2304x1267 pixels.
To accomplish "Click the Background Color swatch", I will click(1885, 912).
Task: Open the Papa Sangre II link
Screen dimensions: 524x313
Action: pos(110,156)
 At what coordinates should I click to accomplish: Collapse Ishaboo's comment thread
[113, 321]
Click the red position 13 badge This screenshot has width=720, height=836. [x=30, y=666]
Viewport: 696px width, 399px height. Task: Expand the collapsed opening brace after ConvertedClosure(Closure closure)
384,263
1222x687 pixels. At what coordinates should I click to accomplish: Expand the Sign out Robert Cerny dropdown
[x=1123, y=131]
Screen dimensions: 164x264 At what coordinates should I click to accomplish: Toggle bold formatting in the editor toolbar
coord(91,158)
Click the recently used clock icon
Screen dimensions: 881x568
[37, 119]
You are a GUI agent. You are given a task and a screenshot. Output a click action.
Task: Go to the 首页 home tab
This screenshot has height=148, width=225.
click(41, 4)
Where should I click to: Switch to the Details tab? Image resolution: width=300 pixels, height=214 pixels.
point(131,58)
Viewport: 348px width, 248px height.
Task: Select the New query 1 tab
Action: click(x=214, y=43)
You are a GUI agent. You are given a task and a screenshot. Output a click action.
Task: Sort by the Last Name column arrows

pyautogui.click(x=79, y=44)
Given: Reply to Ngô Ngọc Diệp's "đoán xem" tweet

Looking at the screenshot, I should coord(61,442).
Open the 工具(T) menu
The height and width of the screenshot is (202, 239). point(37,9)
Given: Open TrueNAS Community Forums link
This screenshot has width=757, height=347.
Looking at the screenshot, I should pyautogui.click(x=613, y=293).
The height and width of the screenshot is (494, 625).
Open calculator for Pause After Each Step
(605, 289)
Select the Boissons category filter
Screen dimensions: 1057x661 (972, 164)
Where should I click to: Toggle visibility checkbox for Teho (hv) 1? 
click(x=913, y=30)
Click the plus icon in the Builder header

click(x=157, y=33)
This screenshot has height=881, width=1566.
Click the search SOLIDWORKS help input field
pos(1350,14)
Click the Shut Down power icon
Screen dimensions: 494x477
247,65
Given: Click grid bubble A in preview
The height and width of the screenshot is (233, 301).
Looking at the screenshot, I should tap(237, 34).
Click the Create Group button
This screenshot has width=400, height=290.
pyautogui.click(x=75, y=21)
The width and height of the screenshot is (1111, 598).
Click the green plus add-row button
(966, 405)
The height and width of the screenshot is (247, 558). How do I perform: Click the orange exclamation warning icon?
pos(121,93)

+ + +

→ YOUR GOAL: Render every line of the material above as a JSON list of strings, one string per line, leaving out blank lines.

→ FINAL RESULT:
[
  "2304x1267 pixels.",
  "To accomplish \"Click the Background Color swatch\", I will click(1885, 912).",
  "Task: Open the Papa Sangre II link",
  "Screen dimensions: 524x313",
  "Action: pos(110,156)",
  " At what coordinates should I click to accomplish: Collapse Ishaboo's comment thread",
  "[113, 321]",
  "Click the red position 13 badge This screenshot has width=720, height=836. [x=30, y=666]",
  "Viewport: 696px width, 399px height. Task: Expand the collapsed opening brace after ConvertedClosure(Closure closure)",
  "384,263",
  "1222x687 pixels. At what coordinates should I click to accomplish: Expand the Sign out Robert Cerny dropdown",
  "[x=1123, y=131]",
  "Screen dimensions: 164x264 At what coordinates should I click to accomplish: Toggle bold formatting in the editor toolbar",
  "coord(91,158)",
  "Click the recently used clock icon",
  "Screen dimensions: 881x568",
  "[37, 119]",
  "You are a GUI agent. You are given a task and a screenshot. Output a click action.",
  "Task: Go to the 首页 home tab",
  "This screenshot has height=148, width=225.",
  "click(41, 4)",
  "Where should I click to: Switch to the Details tab? Image resolution: width=300 pixels, height=214 pixels.",
  "point(131,58)",
  "Viewport: 348px width, 248px height.",
  "Task: Select the New query 1 tab",
  "Action: click(x=214, y=43)",
  "You are a GUI agent. You are given a task and a screenshot. Output a click action.",
  "Task: Sort by the Last Name column arrows",
  "pyautogui.click(x=79, y=44)",
  "Given: Reply to Ngô Ngọc Diệp's \"đoán xem\" tweet",
  "Looking at the screenshot, I should coord(61,442).",
  "Open the 工具(T) menu",
  "The height and width of the screenshot is (202, 239). point(37,9)",
  "Given: Open TrueNAS Community Forums link",
  "This screenshot has width=757, height=347.",
  "Looking at the screenshot, I should pyautogui.click(x=613, y=293).",
  "The height and width of the screenshot is (494, 625).",
  "Open calculator for Pause After Each Step",
  "(605, 289)",
  "Select the Boissons category filter",
  "Screen dimensions: 1057x661 (972, 164)",
  "Where should I click to: Toggle visibility checkbox for Teho (hv) 1? ",
  "click(x=913, y=30)",
  "Click the plus icon in the Builder header",
  "click(x=157, y=33)",
  "This screenshot has height=881, width=1566.",
  "Click the search SOLIDWORKS help input field",
  "pos(1350,14)",
  "Click the Shut Down power icon",
  "Screen dimensions: 494x477",
  "247,65",
  "Given: Click grid bubble A in preview",
  "The height and width of the screenshot is (233, 301).",
  "Looking at the screenshot, I should tap(237, 34).",
  "Click the Create Group button",
  "This screenshot has width=400, height=290.",
  "pyautogui.click(x=75, y=21)",
  "The width and height of the screenshot is (1111, 598).",
  "Click the green plus add-row button",
  "(966, 405)",
  "The height and width of the screenshot is (247, 558). How do I perform: Click the orange exclamation warning icon?",
  "pos(121,93)"
]